--- Task requirements ---
On how many lines of the data below does the word "link" appear? Reply with the number only.

--- Materials provided ---
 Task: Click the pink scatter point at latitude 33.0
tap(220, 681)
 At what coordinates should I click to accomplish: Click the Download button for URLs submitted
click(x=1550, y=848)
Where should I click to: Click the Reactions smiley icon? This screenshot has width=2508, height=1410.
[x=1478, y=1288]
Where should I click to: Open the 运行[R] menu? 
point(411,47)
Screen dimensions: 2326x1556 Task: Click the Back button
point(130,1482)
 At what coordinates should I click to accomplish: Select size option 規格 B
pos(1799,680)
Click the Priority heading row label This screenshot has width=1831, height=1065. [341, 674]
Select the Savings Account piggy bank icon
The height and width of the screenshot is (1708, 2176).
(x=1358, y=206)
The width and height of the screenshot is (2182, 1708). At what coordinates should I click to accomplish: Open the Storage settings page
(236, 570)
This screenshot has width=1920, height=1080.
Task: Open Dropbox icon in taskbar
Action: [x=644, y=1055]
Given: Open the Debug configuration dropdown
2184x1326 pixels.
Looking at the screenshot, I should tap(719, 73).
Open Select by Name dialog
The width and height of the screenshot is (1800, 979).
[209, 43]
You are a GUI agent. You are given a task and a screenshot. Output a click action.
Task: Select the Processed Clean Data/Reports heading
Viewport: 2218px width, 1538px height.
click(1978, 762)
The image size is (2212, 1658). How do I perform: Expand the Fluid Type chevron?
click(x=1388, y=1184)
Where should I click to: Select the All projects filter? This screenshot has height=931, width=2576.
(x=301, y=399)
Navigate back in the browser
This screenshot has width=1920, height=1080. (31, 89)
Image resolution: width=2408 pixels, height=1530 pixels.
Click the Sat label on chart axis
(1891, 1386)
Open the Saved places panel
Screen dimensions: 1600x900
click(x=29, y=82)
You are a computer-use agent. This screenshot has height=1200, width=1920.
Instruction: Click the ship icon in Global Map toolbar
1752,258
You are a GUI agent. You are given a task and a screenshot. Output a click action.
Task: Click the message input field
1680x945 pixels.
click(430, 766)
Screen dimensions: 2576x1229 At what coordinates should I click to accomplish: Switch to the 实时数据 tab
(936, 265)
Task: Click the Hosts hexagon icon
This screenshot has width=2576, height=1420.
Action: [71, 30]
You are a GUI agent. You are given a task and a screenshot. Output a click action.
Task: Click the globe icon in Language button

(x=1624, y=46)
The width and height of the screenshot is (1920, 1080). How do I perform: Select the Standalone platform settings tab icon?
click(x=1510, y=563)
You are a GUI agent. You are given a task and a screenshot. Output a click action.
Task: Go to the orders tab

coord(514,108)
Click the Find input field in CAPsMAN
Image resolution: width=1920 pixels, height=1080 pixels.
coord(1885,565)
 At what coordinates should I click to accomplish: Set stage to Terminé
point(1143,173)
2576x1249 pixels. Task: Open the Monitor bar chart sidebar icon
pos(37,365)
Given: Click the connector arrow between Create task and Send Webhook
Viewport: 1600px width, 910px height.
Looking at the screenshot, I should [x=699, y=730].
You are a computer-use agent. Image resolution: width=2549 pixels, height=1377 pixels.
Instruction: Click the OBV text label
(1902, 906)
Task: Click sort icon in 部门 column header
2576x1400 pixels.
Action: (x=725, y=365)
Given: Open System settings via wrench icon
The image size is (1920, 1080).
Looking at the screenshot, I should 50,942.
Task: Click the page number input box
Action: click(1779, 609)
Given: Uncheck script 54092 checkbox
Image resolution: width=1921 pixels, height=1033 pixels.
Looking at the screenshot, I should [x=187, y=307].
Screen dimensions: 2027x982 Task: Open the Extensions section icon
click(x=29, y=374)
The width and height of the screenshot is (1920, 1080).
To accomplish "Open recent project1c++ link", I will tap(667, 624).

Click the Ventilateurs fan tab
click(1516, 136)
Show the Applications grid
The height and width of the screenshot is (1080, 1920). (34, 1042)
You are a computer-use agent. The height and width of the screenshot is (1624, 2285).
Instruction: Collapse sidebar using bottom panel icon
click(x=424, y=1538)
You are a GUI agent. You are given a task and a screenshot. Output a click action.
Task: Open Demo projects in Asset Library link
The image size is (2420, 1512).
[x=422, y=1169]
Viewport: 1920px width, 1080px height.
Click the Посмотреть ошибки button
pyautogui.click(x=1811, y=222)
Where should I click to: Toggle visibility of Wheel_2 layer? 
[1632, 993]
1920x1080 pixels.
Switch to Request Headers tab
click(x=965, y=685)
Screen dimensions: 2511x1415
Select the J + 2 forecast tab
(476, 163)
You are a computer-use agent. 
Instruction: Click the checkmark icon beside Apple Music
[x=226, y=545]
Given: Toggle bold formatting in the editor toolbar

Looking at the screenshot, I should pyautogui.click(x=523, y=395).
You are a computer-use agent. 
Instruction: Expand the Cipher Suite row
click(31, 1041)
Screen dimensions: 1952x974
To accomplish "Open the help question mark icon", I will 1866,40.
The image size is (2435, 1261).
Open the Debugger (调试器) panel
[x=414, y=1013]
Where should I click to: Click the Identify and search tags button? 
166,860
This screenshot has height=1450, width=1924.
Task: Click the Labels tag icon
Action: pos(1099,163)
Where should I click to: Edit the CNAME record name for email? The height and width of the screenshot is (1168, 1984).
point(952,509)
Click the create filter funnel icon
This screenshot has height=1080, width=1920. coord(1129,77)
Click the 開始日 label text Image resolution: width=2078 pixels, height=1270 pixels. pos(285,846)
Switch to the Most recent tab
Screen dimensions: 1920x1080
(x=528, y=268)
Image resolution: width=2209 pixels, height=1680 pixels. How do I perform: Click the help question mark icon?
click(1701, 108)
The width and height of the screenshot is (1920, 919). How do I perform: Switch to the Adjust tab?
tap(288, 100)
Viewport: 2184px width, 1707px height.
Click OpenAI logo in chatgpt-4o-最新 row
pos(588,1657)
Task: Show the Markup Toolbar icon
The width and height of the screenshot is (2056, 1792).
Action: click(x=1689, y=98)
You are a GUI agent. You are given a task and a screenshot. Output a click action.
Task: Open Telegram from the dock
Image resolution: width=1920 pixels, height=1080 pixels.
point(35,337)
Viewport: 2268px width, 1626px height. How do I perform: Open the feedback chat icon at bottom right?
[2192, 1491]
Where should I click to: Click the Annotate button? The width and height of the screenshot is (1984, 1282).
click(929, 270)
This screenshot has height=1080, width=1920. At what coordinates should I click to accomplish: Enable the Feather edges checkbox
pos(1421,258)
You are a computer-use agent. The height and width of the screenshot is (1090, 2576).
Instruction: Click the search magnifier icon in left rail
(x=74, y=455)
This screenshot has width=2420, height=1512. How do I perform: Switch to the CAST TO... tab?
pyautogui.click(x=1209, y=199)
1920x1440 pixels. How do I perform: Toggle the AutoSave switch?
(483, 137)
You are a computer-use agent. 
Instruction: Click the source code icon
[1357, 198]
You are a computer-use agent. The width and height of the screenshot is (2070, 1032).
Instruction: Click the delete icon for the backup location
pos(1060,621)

--- Written solution ---
2